> [Listed records]
▼▼▼

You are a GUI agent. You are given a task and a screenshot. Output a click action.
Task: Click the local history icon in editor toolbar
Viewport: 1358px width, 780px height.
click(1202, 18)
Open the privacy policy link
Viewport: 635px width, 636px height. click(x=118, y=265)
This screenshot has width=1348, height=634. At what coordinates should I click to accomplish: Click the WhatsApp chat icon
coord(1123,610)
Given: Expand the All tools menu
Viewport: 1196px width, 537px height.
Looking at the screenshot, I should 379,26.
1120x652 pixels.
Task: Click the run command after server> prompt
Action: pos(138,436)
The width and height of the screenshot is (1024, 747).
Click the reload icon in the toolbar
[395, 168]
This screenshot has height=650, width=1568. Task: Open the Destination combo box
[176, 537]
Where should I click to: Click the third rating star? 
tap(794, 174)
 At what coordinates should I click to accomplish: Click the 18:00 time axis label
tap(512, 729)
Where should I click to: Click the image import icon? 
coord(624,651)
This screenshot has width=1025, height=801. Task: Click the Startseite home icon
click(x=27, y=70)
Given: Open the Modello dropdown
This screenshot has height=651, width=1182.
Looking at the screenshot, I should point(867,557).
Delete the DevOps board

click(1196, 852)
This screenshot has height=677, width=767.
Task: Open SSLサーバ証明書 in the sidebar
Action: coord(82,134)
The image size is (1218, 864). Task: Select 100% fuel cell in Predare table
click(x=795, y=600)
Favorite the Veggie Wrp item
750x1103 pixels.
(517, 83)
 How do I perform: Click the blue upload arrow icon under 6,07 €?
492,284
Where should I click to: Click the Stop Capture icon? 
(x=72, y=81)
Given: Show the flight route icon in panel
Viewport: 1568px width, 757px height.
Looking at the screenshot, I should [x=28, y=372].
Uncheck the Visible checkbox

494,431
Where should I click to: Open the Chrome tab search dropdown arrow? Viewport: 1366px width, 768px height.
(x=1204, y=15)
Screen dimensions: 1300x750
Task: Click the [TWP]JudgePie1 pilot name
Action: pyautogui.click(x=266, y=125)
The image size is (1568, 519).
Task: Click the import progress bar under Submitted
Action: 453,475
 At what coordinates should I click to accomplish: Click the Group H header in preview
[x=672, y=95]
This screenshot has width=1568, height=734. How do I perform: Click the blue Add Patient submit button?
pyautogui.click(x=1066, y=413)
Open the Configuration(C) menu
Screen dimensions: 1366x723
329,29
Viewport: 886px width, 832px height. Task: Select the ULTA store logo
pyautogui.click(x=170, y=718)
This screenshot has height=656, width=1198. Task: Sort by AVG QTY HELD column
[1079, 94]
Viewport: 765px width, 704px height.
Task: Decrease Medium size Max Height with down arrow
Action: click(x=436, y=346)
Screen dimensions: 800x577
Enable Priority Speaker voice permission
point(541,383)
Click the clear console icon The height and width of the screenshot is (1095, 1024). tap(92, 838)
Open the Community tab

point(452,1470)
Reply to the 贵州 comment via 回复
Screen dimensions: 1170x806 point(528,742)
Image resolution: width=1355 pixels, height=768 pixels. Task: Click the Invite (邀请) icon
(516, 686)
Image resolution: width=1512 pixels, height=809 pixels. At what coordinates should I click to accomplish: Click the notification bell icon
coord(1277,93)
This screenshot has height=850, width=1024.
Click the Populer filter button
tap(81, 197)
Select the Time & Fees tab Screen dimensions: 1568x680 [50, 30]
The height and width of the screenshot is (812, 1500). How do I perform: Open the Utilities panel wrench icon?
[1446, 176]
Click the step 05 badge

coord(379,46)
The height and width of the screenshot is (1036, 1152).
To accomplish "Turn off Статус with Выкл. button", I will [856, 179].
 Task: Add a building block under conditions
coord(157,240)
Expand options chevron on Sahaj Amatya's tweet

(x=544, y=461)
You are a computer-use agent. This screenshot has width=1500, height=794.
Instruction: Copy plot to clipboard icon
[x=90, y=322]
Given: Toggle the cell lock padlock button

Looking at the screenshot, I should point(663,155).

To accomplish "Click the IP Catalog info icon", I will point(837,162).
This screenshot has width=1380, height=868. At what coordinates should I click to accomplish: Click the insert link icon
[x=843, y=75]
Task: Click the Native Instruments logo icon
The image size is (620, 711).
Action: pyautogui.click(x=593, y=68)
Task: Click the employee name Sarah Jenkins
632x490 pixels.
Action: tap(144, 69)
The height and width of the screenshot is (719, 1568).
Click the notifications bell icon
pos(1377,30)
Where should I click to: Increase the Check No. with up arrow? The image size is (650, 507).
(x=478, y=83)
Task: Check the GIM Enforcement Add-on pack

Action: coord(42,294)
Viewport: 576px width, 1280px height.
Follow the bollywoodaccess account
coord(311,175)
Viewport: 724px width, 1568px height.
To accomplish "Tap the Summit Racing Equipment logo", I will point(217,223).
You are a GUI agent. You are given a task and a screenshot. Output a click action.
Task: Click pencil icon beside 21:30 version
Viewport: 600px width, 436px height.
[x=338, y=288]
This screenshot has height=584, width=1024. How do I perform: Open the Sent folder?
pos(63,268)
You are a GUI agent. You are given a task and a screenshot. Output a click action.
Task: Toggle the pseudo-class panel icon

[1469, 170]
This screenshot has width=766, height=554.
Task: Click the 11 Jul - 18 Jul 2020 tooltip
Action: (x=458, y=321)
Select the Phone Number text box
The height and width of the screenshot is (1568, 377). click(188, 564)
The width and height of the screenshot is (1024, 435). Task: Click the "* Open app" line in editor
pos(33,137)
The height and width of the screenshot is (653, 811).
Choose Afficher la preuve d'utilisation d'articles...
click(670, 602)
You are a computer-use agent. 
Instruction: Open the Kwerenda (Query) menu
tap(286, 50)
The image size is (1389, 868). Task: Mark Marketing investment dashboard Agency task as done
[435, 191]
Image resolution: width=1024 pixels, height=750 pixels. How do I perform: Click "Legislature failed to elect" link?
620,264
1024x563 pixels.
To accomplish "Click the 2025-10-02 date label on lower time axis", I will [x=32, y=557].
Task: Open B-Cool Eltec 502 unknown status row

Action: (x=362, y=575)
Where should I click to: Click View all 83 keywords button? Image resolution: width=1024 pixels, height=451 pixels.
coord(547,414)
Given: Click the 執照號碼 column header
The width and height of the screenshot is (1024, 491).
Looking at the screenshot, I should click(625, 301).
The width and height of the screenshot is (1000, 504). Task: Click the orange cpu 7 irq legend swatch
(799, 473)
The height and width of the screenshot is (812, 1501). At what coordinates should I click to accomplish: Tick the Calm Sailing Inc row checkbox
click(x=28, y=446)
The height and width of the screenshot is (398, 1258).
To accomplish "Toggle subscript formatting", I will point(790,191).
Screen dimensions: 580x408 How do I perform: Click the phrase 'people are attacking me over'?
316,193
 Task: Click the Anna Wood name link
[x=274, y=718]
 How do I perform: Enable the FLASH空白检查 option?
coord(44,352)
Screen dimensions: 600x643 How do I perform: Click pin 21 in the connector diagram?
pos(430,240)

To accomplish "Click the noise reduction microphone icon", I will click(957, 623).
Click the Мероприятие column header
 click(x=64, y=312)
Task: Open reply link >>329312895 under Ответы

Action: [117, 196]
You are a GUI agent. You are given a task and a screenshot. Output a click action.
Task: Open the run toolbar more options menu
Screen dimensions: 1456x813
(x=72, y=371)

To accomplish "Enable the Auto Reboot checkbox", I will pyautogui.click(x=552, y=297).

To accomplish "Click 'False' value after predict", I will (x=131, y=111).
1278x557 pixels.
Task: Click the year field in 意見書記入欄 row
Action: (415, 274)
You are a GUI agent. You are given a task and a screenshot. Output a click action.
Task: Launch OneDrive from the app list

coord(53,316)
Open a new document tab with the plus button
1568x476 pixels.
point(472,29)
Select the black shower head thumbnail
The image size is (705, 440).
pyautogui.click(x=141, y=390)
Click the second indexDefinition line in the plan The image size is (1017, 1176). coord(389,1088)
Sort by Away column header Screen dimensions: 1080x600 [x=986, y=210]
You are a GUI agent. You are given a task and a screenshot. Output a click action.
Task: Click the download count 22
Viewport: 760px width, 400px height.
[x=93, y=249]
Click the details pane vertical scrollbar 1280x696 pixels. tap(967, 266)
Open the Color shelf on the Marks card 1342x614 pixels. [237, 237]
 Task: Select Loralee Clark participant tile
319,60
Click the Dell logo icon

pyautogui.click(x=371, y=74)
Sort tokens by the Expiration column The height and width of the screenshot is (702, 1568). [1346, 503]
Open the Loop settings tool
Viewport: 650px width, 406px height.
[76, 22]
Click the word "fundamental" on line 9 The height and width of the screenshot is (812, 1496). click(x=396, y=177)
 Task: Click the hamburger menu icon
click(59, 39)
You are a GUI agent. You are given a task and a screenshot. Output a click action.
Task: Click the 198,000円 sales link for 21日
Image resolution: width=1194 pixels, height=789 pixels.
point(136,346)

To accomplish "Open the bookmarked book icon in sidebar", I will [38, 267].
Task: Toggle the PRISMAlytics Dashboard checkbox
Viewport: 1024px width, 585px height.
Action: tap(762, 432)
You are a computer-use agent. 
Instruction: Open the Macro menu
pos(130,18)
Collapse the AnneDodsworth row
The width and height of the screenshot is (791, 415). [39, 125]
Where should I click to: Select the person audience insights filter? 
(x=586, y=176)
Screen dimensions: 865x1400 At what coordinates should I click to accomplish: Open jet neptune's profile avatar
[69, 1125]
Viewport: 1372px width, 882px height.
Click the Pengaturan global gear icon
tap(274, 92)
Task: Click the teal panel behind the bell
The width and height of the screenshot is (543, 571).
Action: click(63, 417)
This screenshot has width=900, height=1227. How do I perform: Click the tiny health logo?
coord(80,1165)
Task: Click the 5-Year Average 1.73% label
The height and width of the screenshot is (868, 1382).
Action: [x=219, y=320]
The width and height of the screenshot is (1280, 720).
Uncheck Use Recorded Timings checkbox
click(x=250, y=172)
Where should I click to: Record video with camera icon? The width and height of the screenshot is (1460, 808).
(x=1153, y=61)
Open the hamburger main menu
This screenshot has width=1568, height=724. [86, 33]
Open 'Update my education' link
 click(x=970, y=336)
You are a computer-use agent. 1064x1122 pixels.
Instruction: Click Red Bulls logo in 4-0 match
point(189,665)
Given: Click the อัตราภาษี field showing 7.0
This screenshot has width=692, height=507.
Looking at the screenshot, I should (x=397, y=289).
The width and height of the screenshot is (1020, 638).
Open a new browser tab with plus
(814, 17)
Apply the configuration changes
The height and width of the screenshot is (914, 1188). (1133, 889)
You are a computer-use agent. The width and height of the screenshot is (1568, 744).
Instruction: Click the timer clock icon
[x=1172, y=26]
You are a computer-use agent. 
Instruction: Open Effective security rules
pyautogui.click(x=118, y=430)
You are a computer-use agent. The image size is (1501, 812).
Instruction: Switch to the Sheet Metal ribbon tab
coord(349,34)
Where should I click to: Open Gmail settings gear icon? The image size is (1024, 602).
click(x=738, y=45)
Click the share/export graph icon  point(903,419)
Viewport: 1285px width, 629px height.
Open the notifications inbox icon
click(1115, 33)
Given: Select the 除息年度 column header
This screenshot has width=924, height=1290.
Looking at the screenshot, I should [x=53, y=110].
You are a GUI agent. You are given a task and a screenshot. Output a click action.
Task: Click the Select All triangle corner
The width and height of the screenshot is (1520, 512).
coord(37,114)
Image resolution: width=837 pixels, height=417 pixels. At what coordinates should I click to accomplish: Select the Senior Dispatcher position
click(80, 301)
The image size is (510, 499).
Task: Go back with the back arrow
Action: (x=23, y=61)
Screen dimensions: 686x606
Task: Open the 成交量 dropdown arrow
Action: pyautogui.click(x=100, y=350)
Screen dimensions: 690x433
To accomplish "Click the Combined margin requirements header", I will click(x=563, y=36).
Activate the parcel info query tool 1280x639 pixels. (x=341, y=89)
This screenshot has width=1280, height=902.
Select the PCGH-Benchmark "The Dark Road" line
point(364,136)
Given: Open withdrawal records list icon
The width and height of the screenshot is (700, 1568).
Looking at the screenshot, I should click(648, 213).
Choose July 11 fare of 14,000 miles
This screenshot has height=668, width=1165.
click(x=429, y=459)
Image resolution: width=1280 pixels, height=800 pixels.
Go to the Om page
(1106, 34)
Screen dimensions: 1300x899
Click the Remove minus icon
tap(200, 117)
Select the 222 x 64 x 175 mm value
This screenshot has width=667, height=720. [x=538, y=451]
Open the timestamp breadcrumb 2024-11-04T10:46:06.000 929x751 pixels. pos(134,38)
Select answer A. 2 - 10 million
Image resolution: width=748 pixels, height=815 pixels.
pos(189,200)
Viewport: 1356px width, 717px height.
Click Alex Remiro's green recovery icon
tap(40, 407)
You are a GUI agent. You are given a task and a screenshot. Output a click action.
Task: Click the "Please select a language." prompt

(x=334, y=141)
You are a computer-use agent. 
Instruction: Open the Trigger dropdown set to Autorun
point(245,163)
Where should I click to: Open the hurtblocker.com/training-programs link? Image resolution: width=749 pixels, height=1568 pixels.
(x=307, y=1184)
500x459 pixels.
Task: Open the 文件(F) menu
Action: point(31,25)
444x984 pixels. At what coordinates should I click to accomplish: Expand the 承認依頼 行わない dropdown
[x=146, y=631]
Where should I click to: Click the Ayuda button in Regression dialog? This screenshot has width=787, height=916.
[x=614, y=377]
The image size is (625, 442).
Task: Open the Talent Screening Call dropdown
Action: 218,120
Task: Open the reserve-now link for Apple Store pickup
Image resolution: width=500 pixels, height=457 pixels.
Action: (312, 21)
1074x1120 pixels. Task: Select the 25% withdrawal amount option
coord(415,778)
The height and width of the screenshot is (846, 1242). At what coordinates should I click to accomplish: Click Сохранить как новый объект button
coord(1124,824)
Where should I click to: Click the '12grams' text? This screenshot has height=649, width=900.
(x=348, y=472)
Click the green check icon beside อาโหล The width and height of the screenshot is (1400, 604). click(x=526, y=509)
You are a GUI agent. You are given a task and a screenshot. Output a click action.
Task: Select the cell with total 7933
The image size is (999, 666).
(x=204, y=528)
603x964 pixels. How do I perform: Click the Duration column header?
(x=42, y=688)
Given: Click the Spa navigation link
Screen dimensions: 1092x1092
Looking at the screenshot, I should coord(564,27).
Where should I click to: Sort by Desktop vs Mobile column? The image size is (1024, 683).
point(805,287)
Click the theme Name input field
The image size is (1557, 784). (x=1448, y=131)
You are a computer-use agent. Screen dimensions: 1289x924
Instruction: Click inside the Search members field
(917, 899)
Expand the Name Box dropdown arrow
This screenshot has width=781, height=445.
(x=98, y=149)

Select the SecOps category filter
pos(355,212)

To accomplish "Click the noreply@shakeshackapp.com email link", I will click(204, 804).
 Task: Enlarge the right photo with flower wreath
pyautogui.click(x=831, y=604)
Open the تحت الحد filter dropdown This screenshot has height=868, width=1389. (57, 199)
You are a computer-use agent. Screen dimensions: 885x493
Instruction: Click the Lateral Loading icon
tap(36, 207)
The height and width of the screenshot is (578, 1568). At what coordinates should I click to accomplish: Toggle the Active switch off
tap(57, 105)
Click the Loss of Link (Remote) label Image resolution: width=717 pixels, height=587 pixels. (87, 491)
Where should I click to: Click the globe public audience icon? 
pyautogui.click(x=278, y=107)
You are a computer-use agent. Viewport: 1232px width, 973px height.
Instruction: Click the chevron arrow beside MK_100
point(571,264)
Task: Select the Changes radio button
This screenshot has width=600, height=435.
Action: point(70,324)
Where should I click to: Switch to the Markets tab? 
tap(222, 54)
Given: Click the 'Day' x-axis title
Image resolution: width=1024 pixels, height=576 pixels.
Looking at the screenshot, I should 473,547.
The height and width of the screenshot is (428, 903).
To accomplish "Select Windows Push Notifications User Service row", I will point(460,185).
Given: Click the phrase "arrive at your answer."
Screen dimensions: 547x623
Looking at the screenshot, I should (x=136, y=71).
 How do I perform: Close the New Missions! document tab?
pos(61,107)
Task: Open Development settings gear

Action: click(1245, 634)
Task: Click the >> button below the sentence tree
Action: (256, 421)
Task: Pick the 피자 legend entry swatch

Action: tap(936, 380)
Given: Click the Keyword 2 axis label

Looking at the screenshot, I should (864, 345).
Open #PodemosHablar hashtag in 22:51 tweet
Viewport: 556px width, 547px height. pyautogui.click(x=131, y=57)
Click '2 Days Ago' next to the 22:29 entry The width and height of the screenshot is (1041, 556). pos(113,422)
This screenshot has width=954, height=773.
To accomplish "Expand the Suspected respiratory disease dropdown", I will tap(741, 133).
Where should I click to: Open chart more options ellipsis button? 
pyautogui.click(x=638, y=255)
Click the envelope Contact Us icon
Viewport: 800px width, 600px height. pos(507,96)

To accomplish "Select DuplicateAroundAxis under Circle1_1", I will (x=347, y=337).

▲▲▲

> [Work to be completed] Every line, from the one holding "This screenshot has width=954, height=773." through the last line of the material above, should be transcribed exactly, and no line outside that range.

> [Task response]
This screenshot has width=954, height=773.
To accomplish "Expand the Suspected respiratory disease dropdown", I will tap(741, 133).
Where should I click to: Open chart more options ellipsis button? 
pyautogui.click(x=638, y=255)
Click the envelope Contact Us icon
Viewport: 800px width, 600px height. pos(507,96)

To accomplish "Select DuplicateAroundAxis under Circle1_1", I will (x=347, y=337).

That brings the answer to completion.